La Justicia del Estado de São Paulo decretó la prisión preventiva de Galo y su esposa, Géssica. La decisión se tomó luego de que el repartidor colaborara con la Policía Civil, quienes realizaron un allanamiento sin orden judicial en su domicilio, y luego de haberse presentado voluntariamente en la Comisaría 11 de Santo Amaro para brindar aclaraciones. La medida, injustificada a la luz de la conducta de Galo e injustificable en el caso de Géssica, quien ni siquiera estaba presente en el momento de la protesta, revela los límites estructurales al pleno ejercicio de la ciudadanía en una sociedad con herencia esclavista. El Estado, que debe mediar en los conflictos, prefiere reprimirlos a través de su brazo criminal. Visto como la encarnación de un proyecto subversivo y contrahegemónico de disputa del espacio público, la pareja -que tiene una hija de tres años- no fue detenida preventivamente por su conducta, sino por lo que simboliza. Las políticas estatales, especialmente aquellas que restringen las libertades civiles, no pueden permitirse este tipo de lujo. A los liberales genuinos, si los hay aquí, se les debería poner la piel de gallina.
En una nota entregada a la prensa, Galo anunció que “para los que dicen que tenemos que pasar por la vía democrática, el propósito del acto era abrir el debate”. En línea con la nota de Galo, también decimos aquí que el objetivo de este texto es continuar el debate, señalando posibles rumbos a seguir, sin pretender agotar un tema tan complejo.

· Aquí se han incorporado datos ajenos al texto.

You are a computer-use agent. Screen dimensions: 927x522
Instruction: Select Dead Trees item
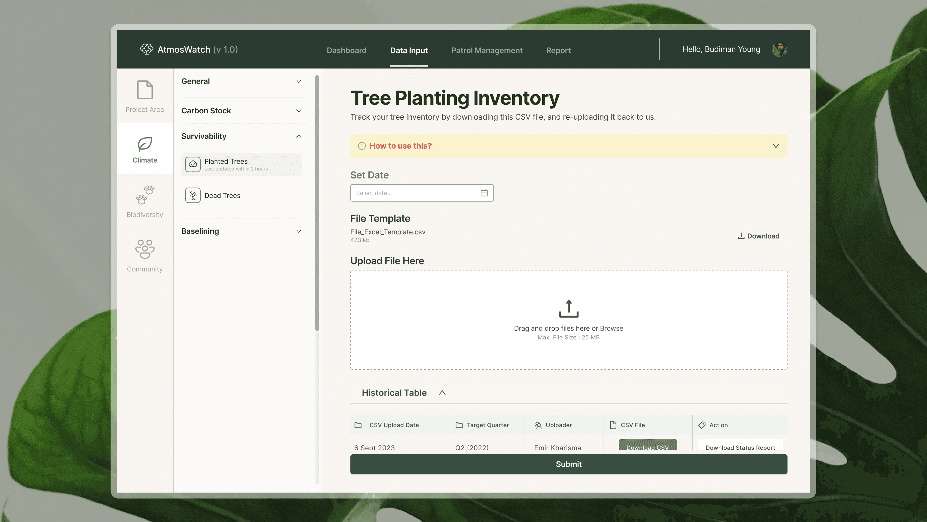pos(222,196)
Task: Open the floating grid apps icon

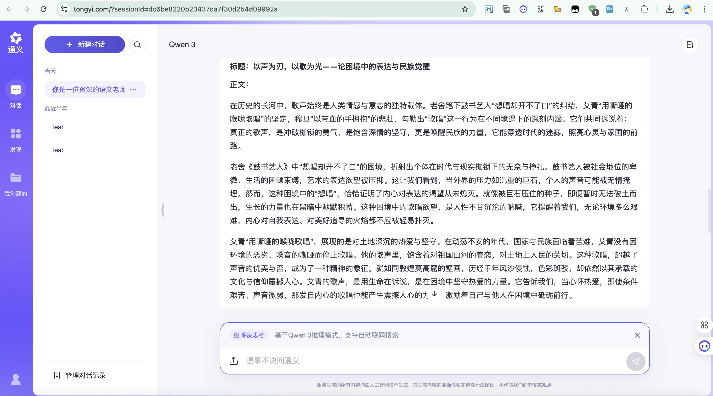Action: [704, 325]
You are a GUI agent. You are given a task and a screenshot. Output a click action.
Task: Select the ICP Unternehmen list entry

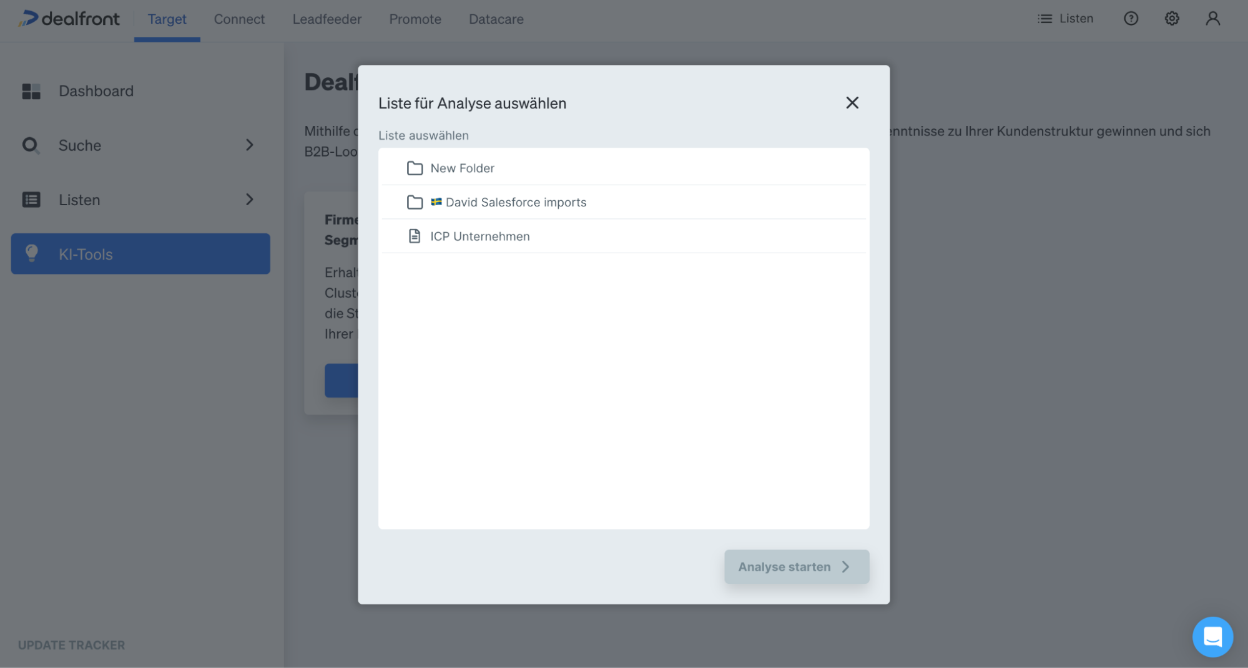coord(479,236)
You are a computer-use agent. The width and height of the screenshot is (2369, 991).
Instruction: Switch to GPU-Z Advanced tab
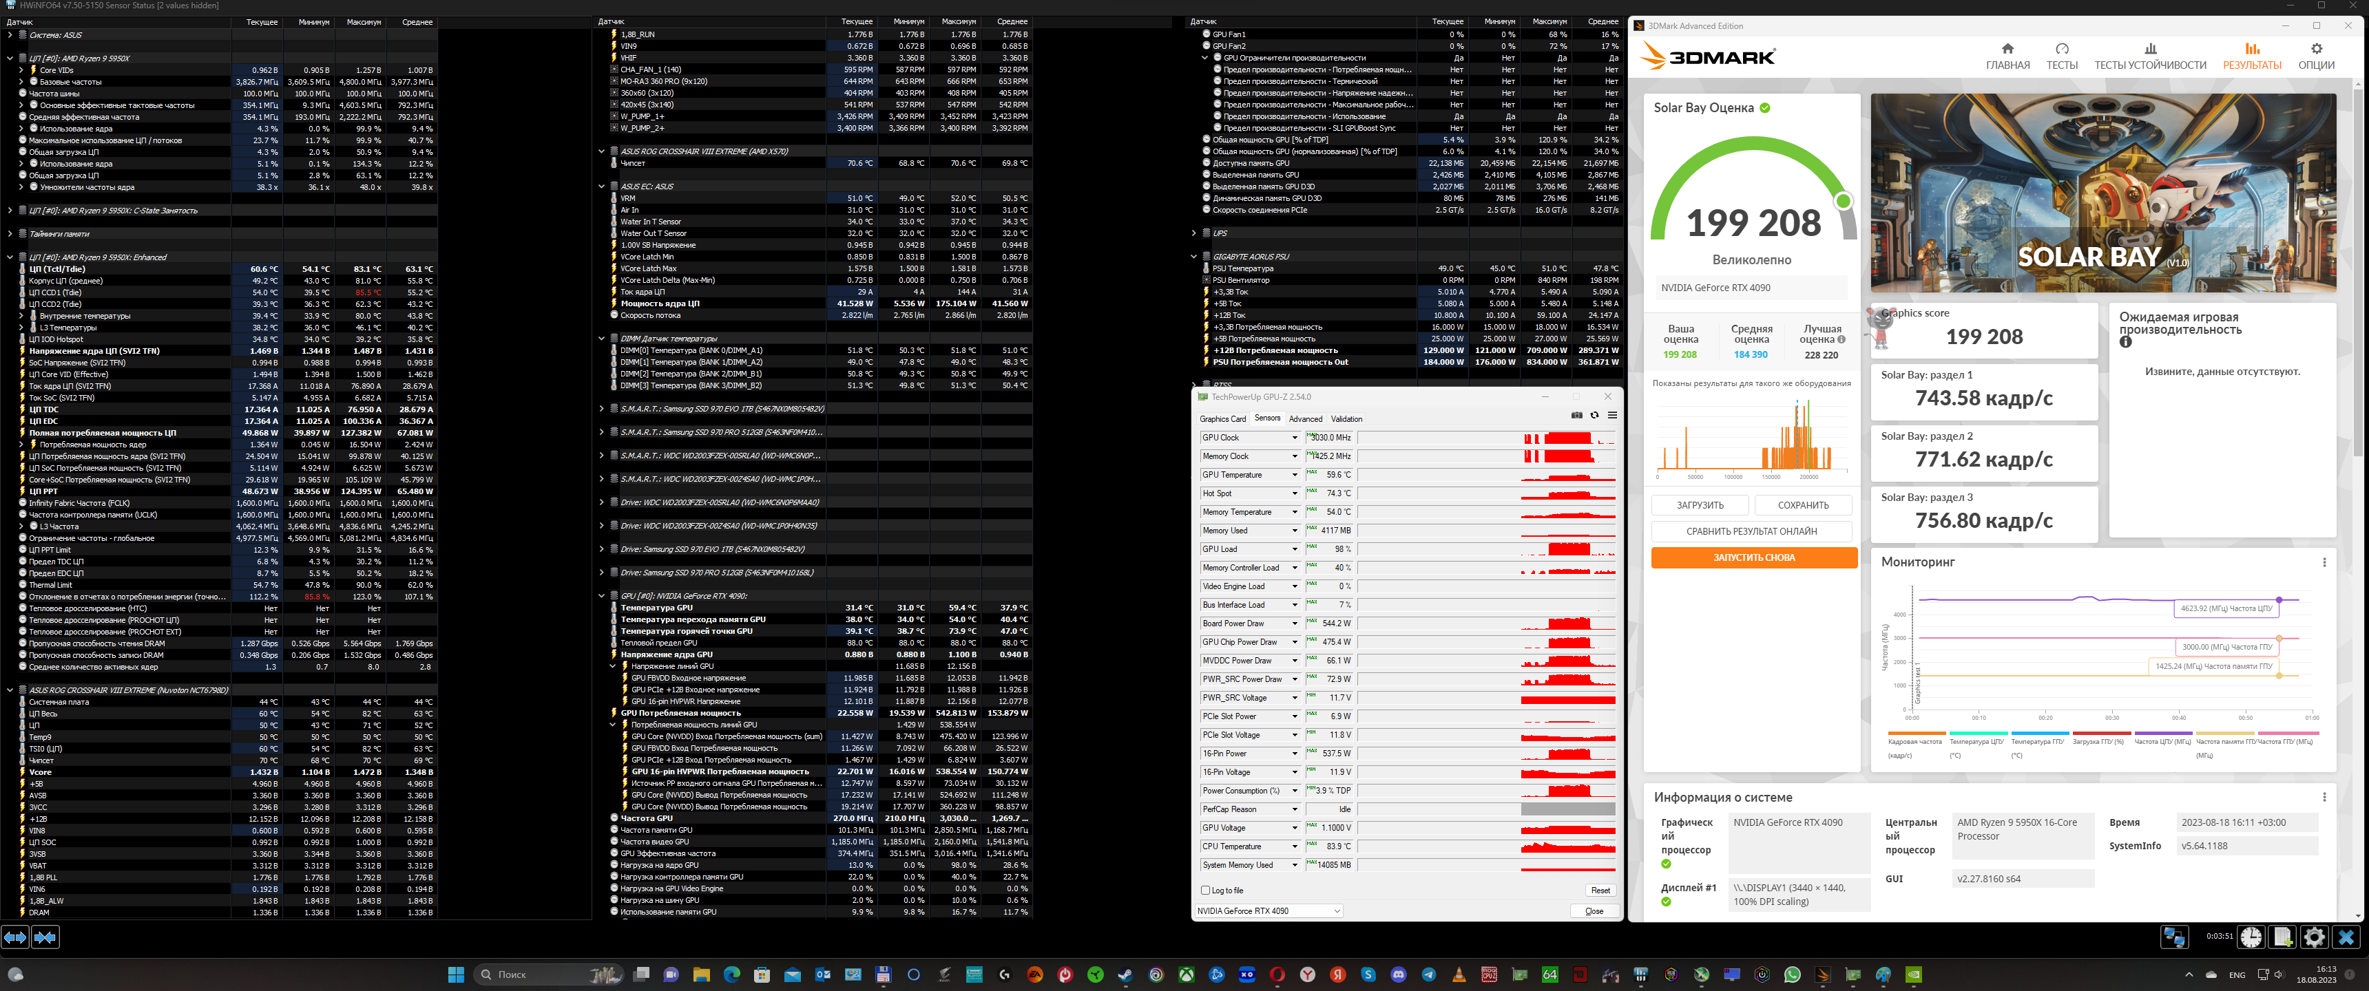click(1305, 419)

El incendio del día 24 no fue la primera “acción directa” que sufrió el monumento de la Avenida Santo Amaro. En 2016, la estatua, junto con el Monumento a las Banderas, en Ibirapuera, amaneció cubierta de pintura. La respuesta del público fue la instalación de una vigilancia de 24 horas en las estatuas, lo que no impidió que los manifestantes actuaran el pasado sábado. Para las políticas de seguridad pública nunca faltan los recursos. Un buen camino, si queremos que monumentos como estos no corran la misma suerte que la estatua de Cecil Rhodes, un magnate directamente relacionado con el colonialismo y el racismo, en la Universidad del Cabo, que fue retirada tras ser cubierta con estiércol y bolsas de basura por estudiantes, es encargar al poder público que tome medidas más efusivas para discutir la historia y el significado que hoy entendemos como patrimonio cultural. Vale la pena mencionar que, aunque representa un buen comienzo, una política de patrimonio cultural más sensible a los callejones sin salida de nuestra historia no será suficiente para resolver los dilemas de la sociedad brasileña.
Esta resolución solo se dará a partir del entendimiento de que las vidas periféricas importan y que la criminalización de las protestas y manifestantes no es una solución, sino parte del problema. En un país donde los indígenas y los negros han sido exterminados durante siglos y que ya cuenta -nunca está de más repetirlo- con más de quinientos mil muertos por la conducta descuidada y criminal de su jefe de Estado ante la pandemia, construir esta comprensión no es una tarea. Si no lo hacemos, continuaremos con el tira y afloja.
* Cuentos Fontana Siqueira Cunha es candidato a doctorado en Arquitectura y Urbanismo en la FAU-USP.
Caída de la columna de Vendôme durante la Comuna de París, mayo de 1871. Fuente: Galería Nacional de Victoria.